I would record at Levon Helm’s studio in Woodstock, NY with Levon’s right hand man Larry Campbell as the producer. I never got to see Levon play and that sorta haunts me, because he is probably my second largest influence to Tony. I feel like cutting a record up there would be special for that reason. The studio is on his property and in the area where The Band lived together and worked together alongside Dylan to make so much american music history. It would be cool to feel that energy.
JED: Who are some of the musicians you’d want to have on it?
JED: Ha! Love it. What is your favorite album or recording that you’ve made to date?
I love the last Wooks album Glory Bound. We had a good friend JT Cure who plays bass with Chris Stapleton produce it, and it was an honor to be on his first production. I might add that he was also kind enough to get Vance Powell to mix it to tape. This gave the record a natural delay/reverb sound from the 70’s that you can hear plainly in the vocals. We recorded this at Rick Wasson’s studio in Clay City so it was an all-Kentucky thing with JT and Rick. I was really proud of that too. It was also nice to hear all the JD Crowe stories and spend time with a legend like Rick Wasson.
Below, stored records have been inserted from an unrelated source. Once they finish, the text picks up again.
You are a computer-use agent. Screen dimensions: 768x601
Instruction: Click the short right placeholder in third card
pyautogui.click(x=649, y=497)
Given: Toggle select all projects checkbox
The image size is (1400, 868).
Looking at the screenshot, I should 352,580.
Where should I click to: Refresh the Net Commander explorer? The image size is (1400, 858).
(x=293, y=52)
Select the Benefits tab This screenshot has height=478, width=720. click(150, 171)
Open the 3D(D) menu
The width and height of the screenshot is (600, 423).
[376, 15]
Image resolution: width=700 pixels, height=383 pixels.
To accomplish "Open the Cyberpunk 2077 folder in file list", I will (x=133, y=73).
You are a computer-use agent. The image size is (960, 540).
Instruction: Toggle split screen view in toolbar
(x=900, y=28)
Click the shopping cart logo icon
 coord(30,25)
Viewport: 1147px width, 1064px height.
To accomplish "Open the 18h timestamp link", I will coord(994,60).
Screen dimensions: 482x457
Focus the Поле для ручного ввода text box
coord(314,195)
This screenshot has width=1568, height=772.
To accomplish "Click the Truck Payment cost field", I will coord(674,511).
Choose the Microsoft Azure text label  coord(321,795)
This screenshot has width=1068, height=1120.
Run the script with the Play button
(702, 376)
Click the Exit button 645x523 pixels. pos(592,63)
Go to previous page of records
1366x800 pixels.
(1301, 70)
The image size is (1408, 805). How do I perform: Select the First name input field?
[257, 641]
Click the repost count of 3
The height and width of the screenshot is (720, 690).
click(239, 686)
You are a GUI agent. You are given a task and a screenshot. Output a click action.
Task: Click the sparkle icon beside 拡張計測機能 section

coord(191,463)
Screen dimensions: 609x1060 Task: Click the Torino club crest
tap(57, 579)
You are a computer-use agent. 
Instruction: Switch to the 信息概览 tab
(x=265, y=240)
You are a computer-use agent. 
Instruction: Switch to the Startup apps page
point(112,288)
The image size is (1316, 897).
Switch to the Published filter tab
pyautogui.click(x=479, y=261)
JED: Yeah man I bet he has so many interesting stories. That is one thing that I love hearing from musicians who have toured more extensively than I have; the stories. A lot of these stories never get physically documented so getting to hear them first-hand is a real privilege. I’m glad y’all got to do that man. What are you currently working on?
The Wooks currently have a new full length album in the can at Jake Stargel’s studio in Nashville. The album consists of 8 originals written by band members Harry Clark, George Guthrie, and myself. We also recently added Allen Cooke from Boulder, Colorado on dobro and Johnson City’s John Calamari on bass. We are currently taking some time off due to the pandemic and doing a lot of rehearsing so that we are ready to rock when things are safe. We can not wait to present our new material to the world.
JED: Awesome! Jake is who I’ve done the majority of my recording with and he’s fantastic! He gets great tones and is a killer hang. I am really eager to hear it. Thank you so much for being willing to chat with me about your story dude. Stop in and say “hi” anytime and we’ll keep our eyes open for the next Wooks album.